• [Short exercise 1]: In the page excerpt on customizing pronunciations, what comes first in the default dictionary search order?
• [Short exercise 2]: Write the next paragraph of the page excerpt on customizing pronunciations, starting right after its final line.

#### Page excerpt ####

2.6 Customizing Pronunciations Although the Main Dictionary provides accurate pronunciations for an enormous number of words, it may not contain pronunciations for some specialized terms, newly coined words, misspelled words, surnames, or place names. The utility PrEditor is designed to allow the user or application developer to create User and Application Dictionaries that contain customized pronunciations. These dictionaries are usually placed before the Main Dictionary in the search order, so that any pronunciations they contain will override or supplement the pronunciations found in the Main Dictionary. The default dictionary search order is: 1.

Number Parser algorithm,

2.

User Dictionary,

3.

Application Dictionary,

4.

Main Dictionary, and

5.

Letter-to-Sound algorithm.

#### Data ####

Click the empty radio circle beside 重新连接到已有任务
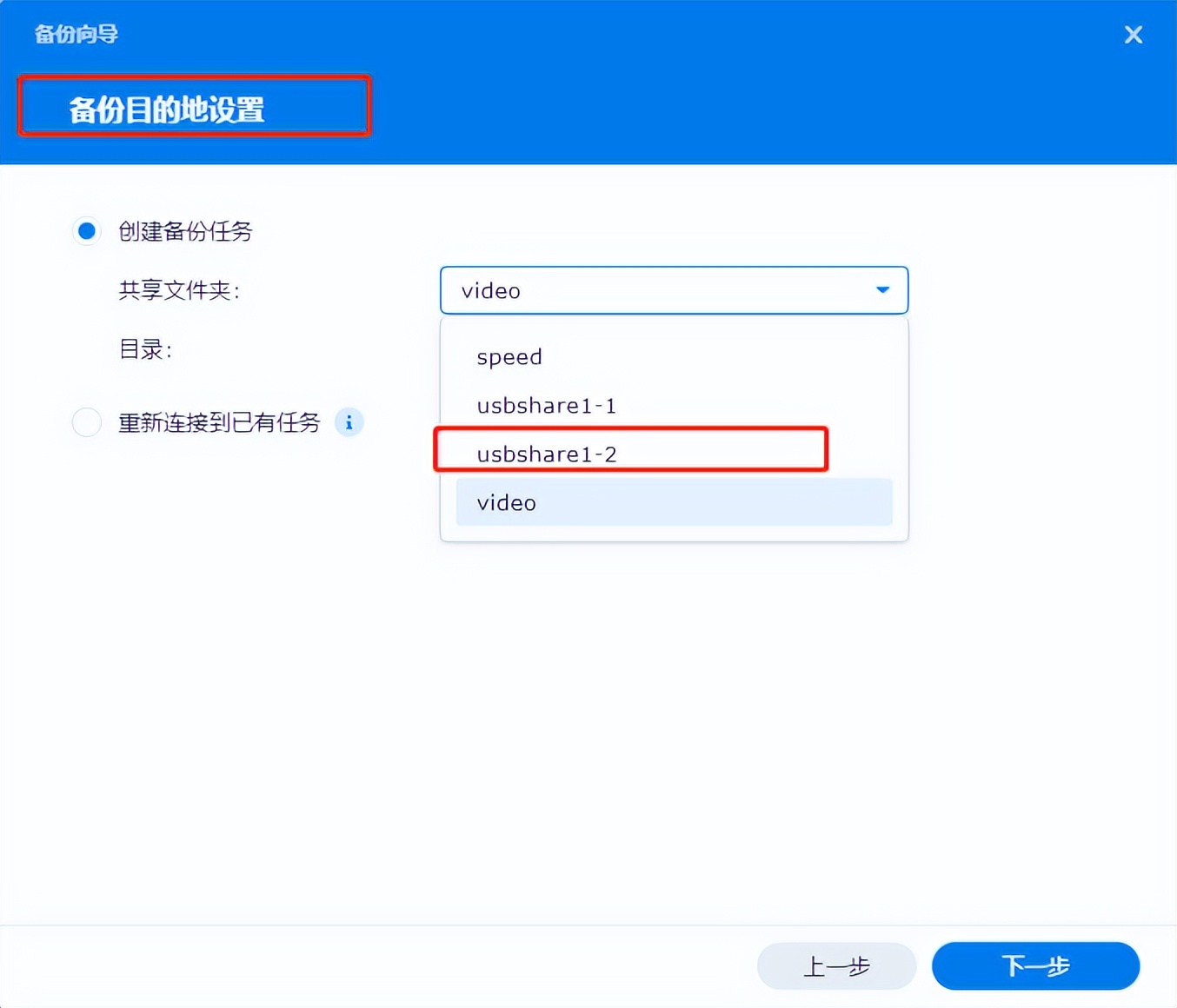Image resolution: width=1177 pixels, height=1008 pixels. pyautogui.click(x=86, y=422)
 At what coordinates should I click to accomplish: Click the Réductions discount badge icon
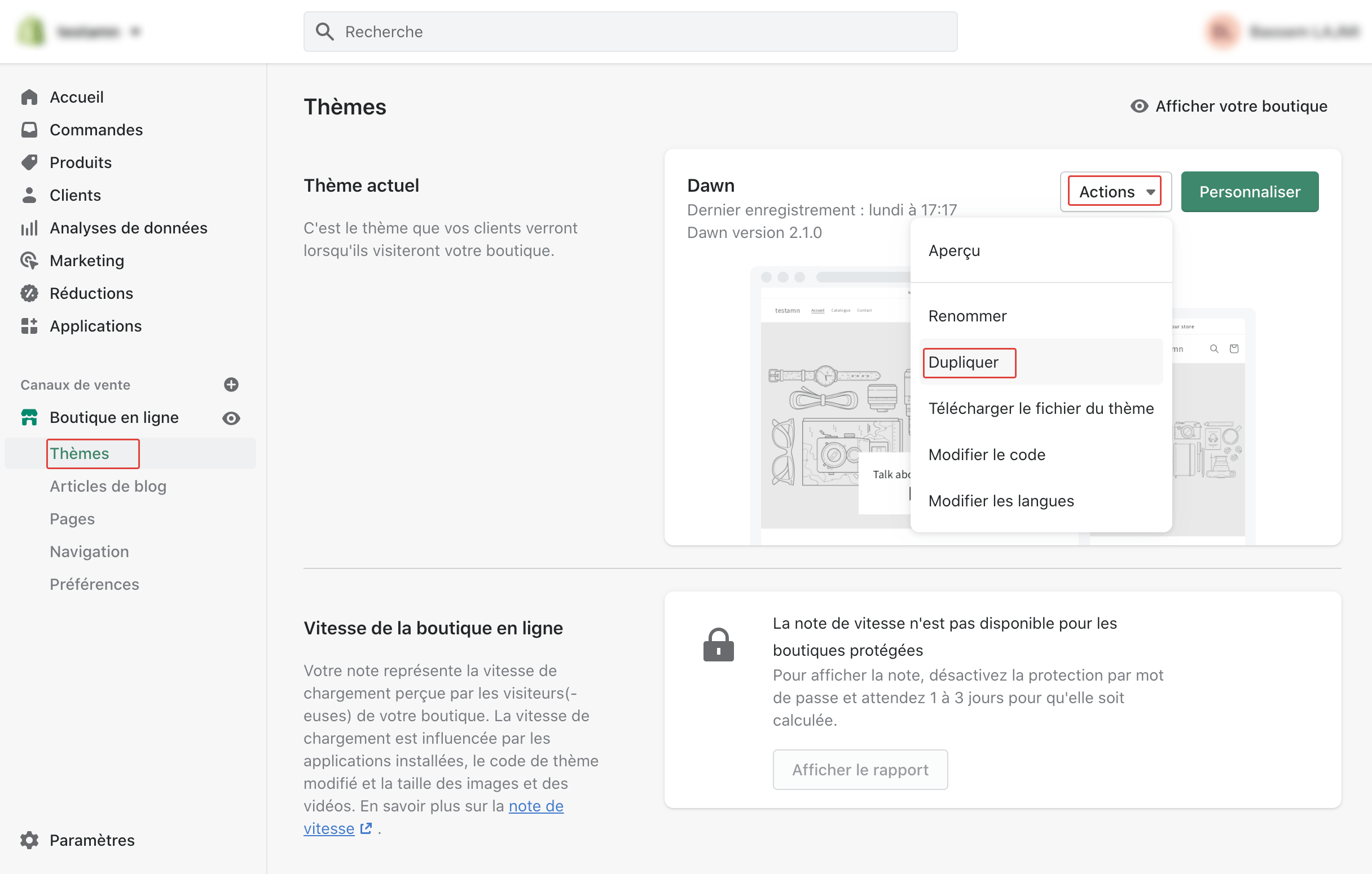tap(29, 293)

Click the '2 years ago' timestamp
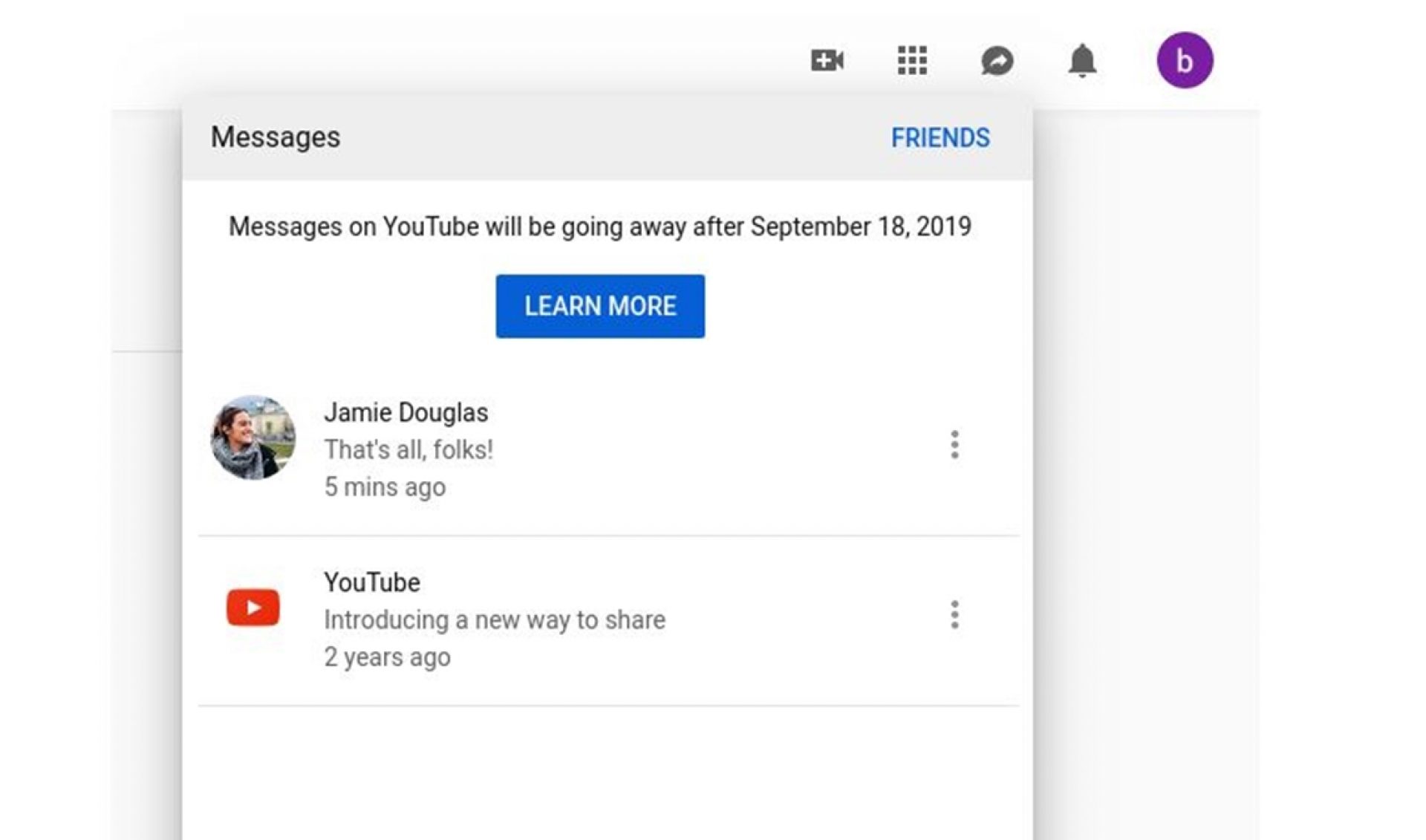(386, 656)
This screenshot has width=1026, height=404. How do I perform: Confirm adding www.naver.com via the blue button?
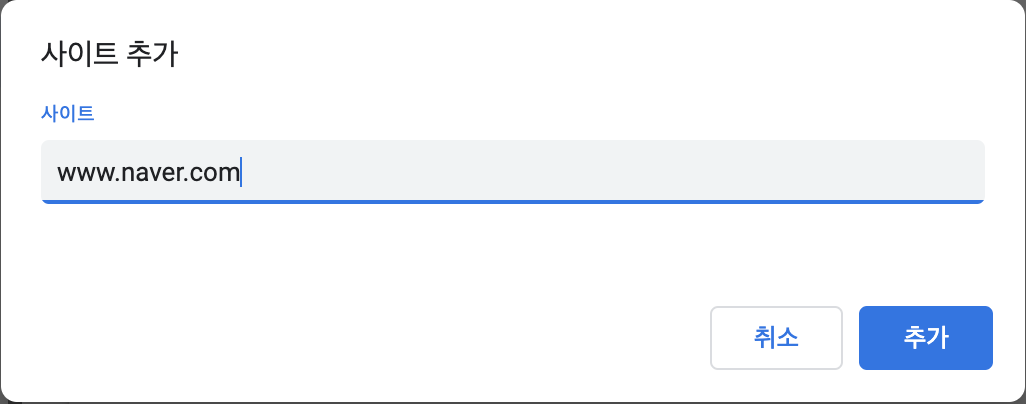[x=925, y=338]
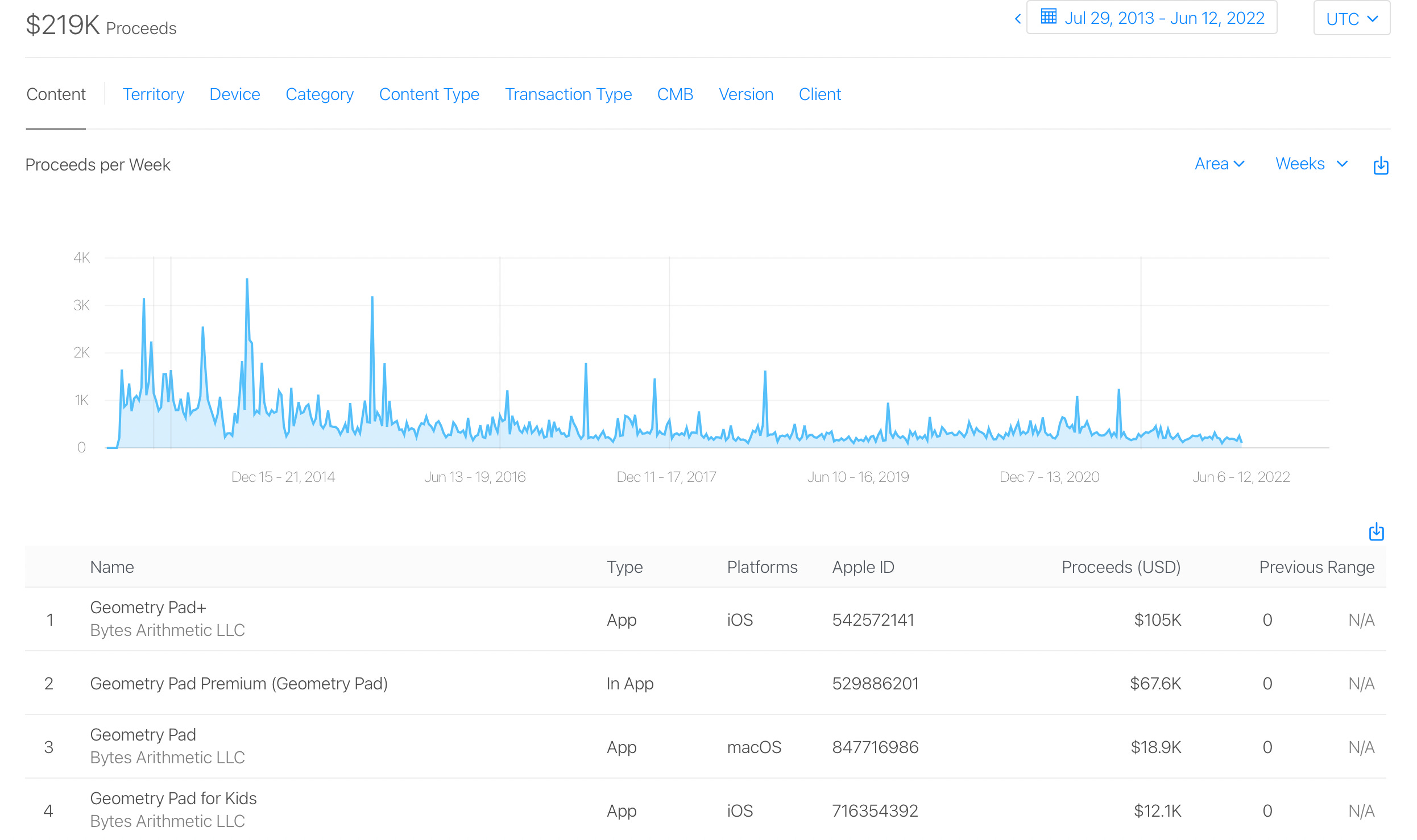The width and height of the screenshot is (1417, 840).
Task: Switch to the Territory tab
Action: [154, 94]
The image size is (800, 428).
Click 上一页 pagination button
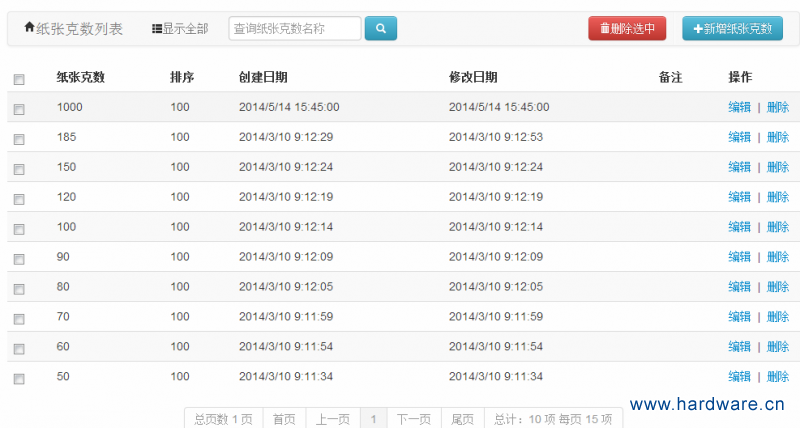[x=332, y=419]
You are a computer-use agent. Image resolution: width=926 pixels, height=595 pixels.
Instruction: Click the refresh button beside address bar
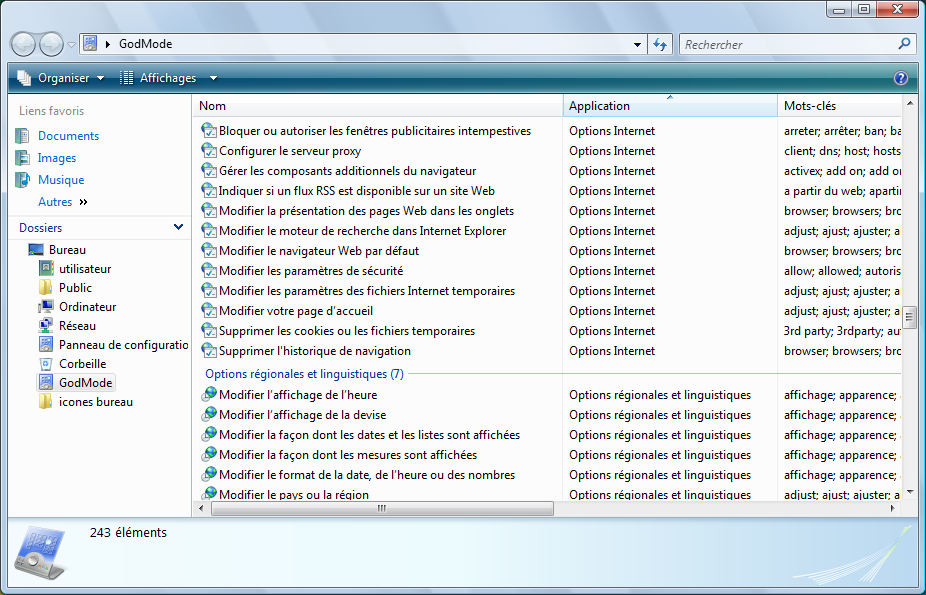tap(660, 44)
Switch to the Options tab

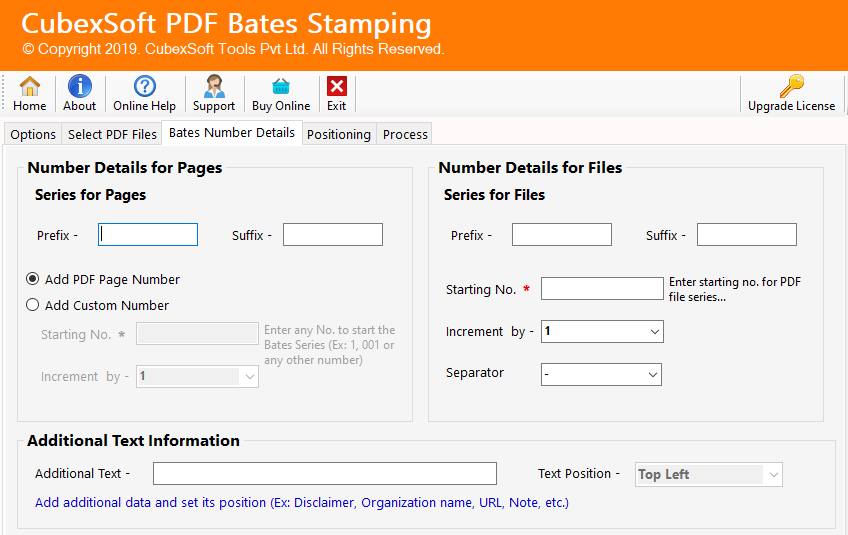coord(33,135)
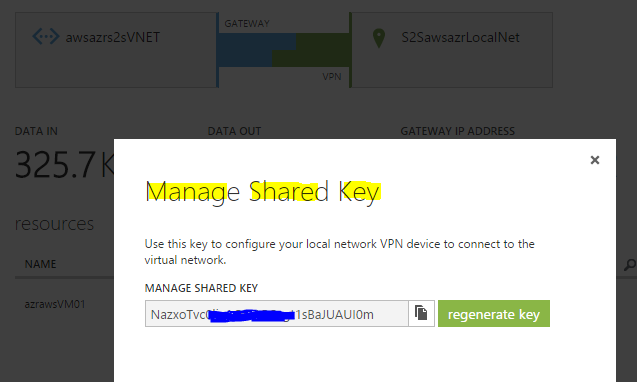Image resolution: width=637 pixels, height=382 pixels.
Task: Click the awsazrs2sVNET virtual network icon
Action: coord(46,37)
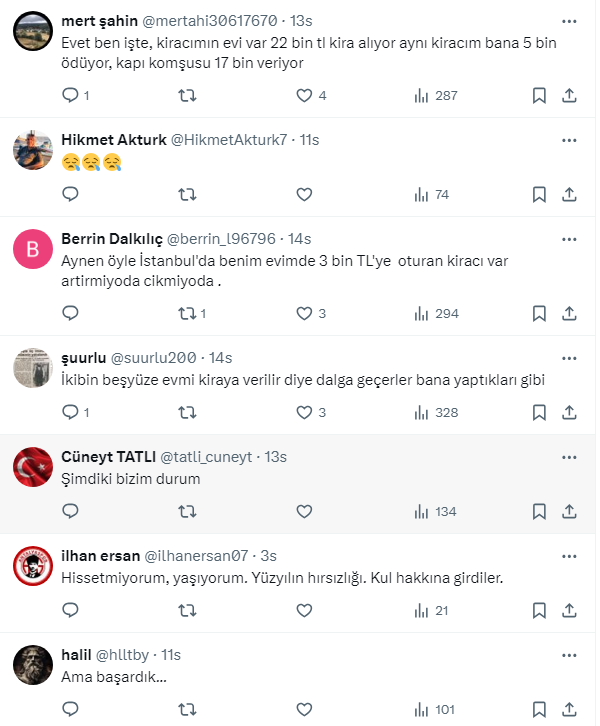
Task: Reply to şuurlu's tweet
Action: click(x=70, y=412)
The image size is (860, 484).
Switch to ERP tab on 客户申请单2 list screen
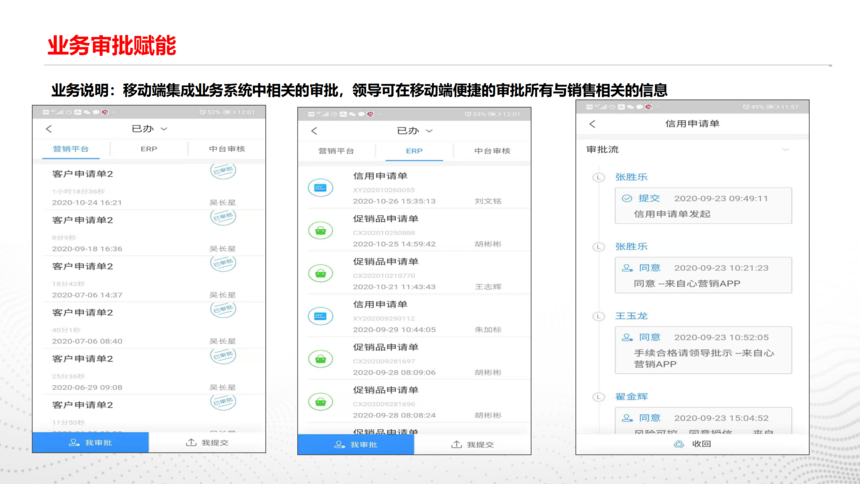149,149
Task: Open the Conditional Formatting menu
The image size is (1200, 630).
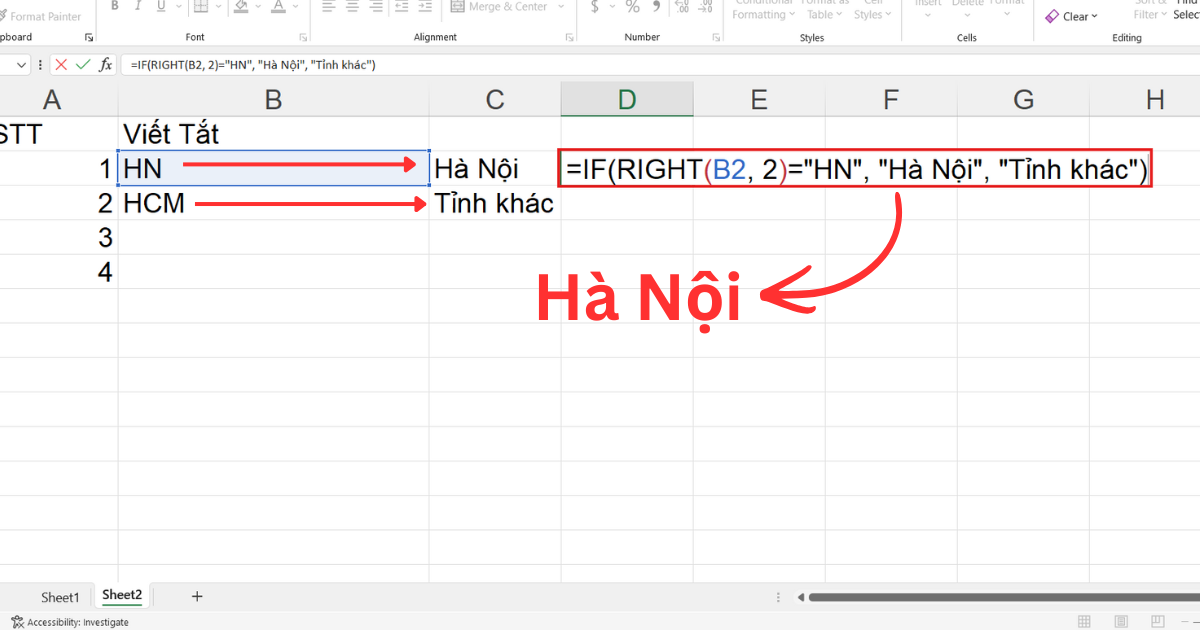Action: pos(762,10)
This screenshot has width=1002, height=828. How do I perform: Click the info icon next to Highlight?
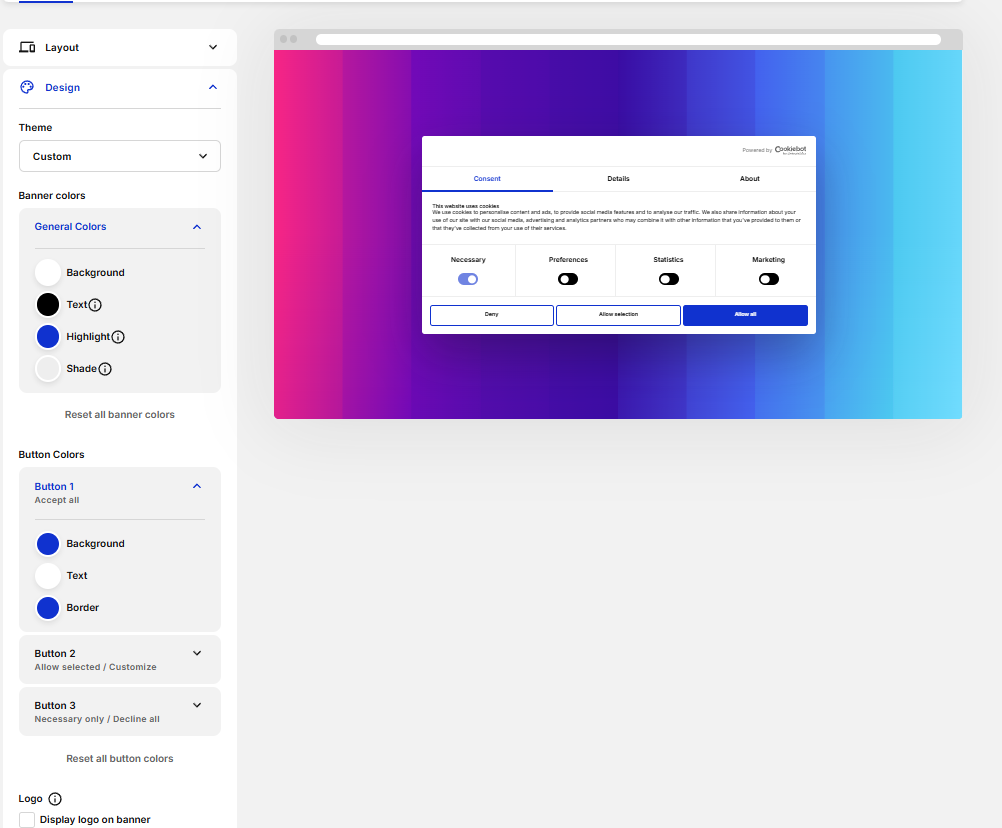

####

• [Exercise answer 1]: The Number Parser algorithm.

• [Exercise answer 2]:
This order can be changed with the setDictionaryOrder: method. However, unless there is a good reason to change the search order, the default is usually preferred since it allows User and Application Dictionaries to override the Main Dictionary. The Number Parser should be kept first in the search order so that it immediately catches any numbers; the other dictionaries cannot handle numbers very effectively. The Letter-to-Sound algorithm is usually kept last in the search order since the pronunciations it provides, though usually acceptable, are not as as good as the hand-edited pronunciations found in the other dictionaries. It can be thought of as a “catch-all’’ which provides pronunciations when none of the other dictionaries can do so.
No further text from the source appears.